CONTEXT: I was meeting a friend at a bar near my apartment after a long night of learning. I was tired and feeling a bit humorless, and my friend picked a bar that is not exactly my favorite but the drinks are cheap. I walk into the bar and a man looks at me like he both a) is extraordinarily drunk and b) knows me.

THE EXCHANGE:
Him: “Do I know you?” Every word slurred into the next.
Me: “No”
Him: “Oh, because you look exactly like my baby momma.”
Me: “Oh, I have no children.”
Him: “I don't either, yet.”
Me: “I'm out.”

DID IT WORK: Well, since this was a non beautiful man basically telling me he wants to take me behind the middle school and get me pregnant, I'd say the answer is no.

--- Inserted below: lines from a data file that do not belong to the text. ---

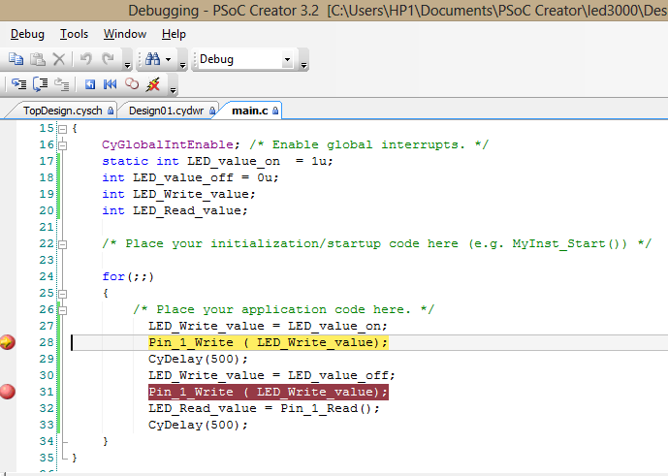
Task: Click the Step Over debug icon
Action: coord(40,84)
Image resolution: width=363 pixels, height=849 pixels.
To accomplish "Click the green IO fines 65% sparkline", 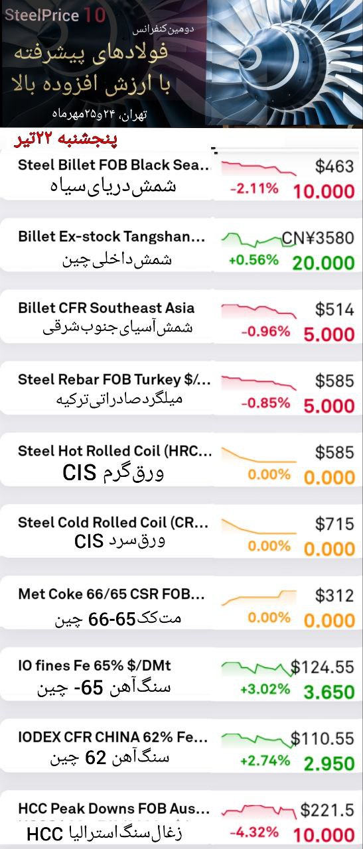I will (x=258, y=668).
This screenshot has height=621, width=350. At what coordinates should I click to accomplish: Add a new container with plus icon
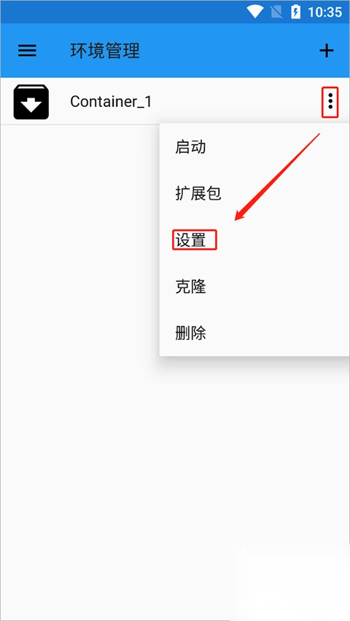tap(327, 51)
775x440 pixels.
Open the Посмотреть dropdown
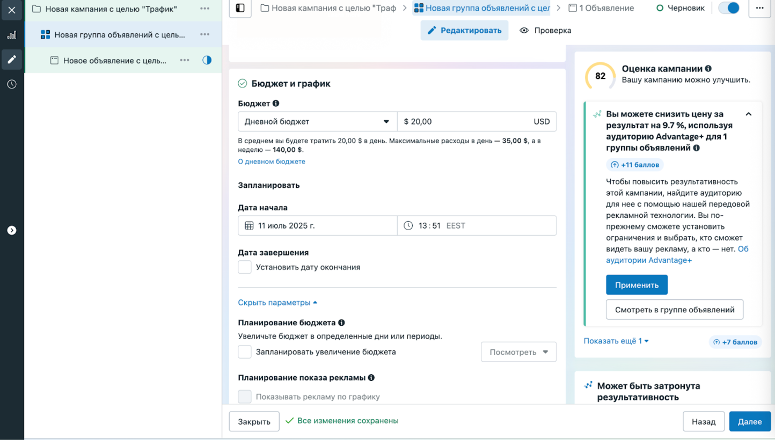click(518, 351)
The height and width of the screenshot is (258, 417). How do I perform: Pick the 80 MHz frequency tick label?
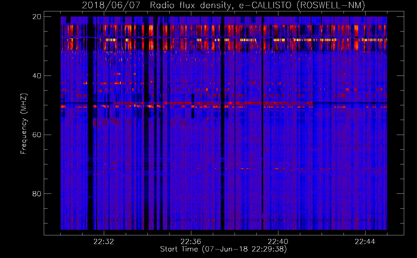[x=37, y=194]
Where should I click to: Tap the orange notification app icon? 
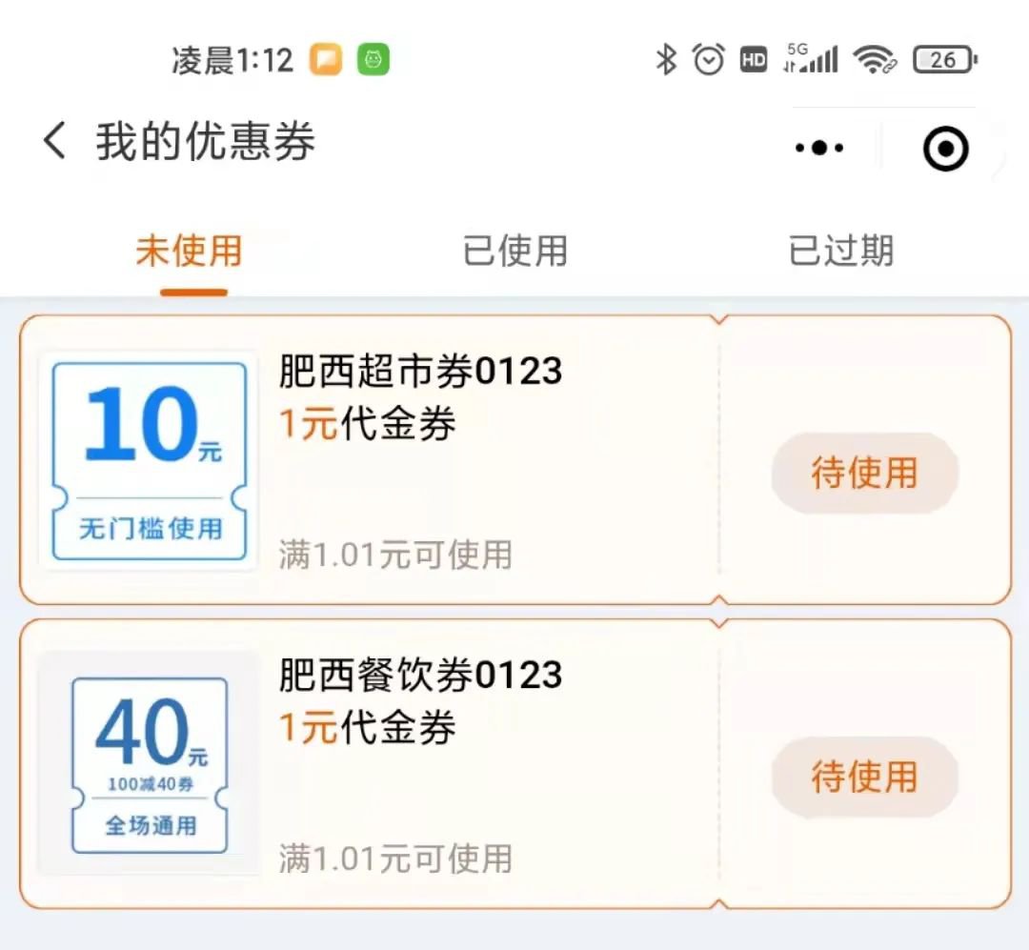pyautogui.click(x=326, y=61)
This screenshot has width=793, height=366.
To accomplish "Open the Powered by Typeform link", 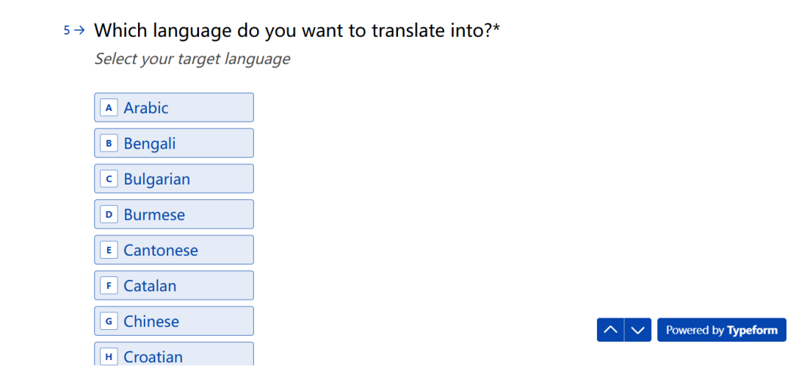I will [x=721, y=330].
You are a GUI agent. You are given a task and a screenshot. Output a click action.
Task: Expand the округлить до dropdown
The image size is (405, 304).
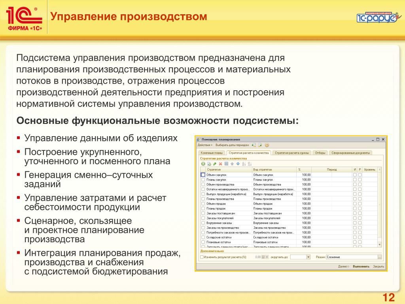(308, 257)
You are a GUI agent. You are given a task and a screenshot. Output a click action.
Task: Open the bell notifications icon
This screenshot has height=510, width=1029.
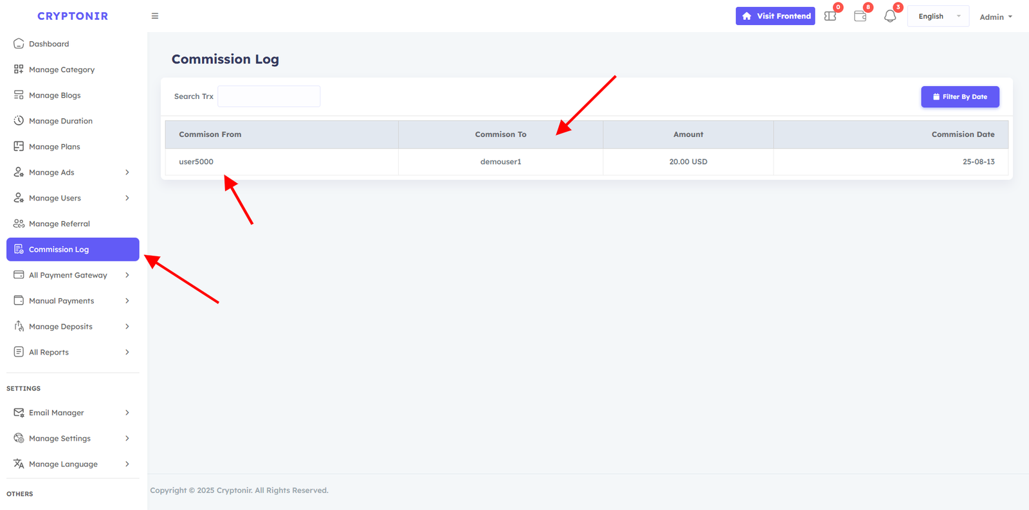coord(890,17)
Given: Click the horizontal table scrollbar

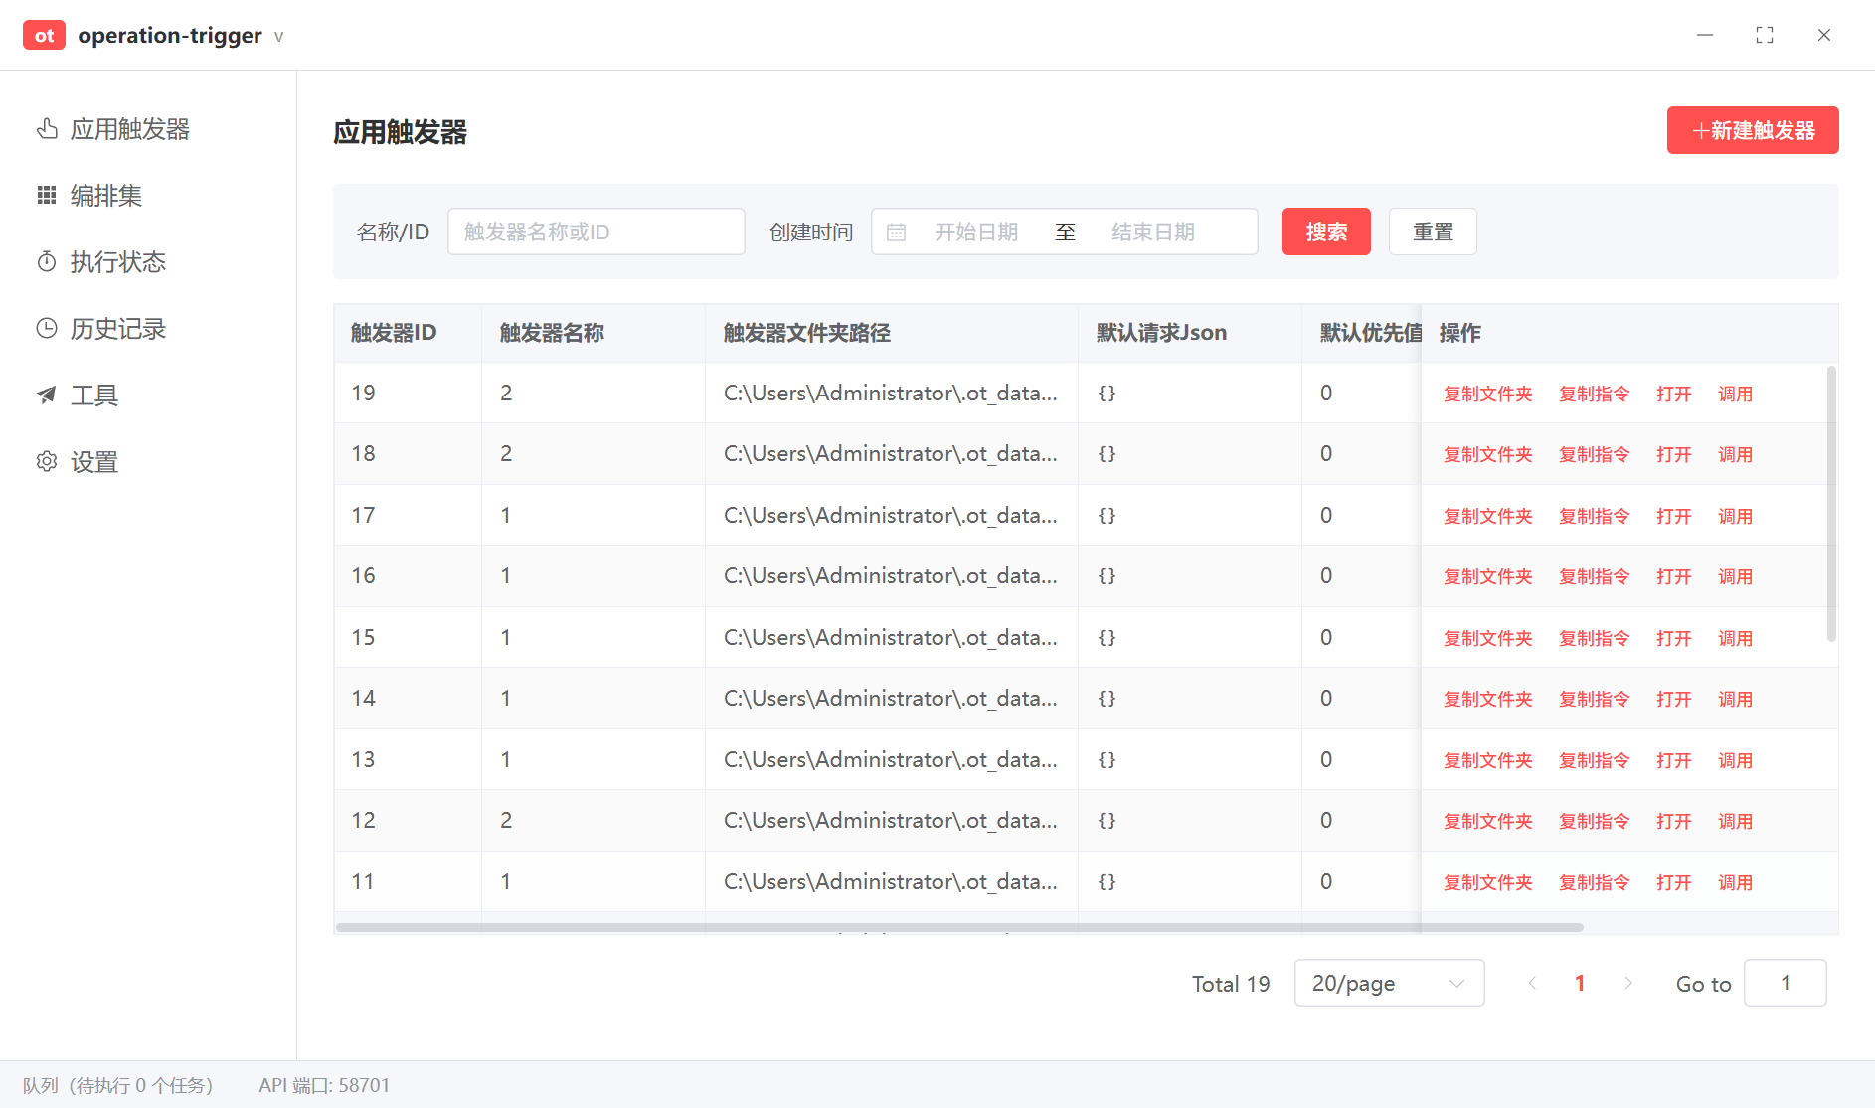Looking at the screenshot, I should (958, 928).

EPILOGUE: I collected my friend from the other side of the room and he accompanied me back to the bar, where I bought a beer. Turns out that when my friend, a very handsome black man, had first come to the bar to buy a round for himself and someone else he was meeting, this guy regaled him with a bunch of his opinions that it's a grave injustice when black men fuck white women.

I'm a sunburn-prone blonde.

Shaming a bigot made that beer all the more delicious.

4 comments:

  1. "Do I know you?" is such a weird question. How the fuck would I know? I could go on and on but I'll keep it short: You gave my standard answer.

    Never mind that I once asked my own sister that very question.

    ReplyDelete
  2. I love hearing about shaming bigots!!
    Their pickup lines do generally reflect their levels of intelligence ;)

    ReplyDelete
  3. this guy was a piece of work. He ultimately ended up getting kicked out of the bar for drinking someone else's beer!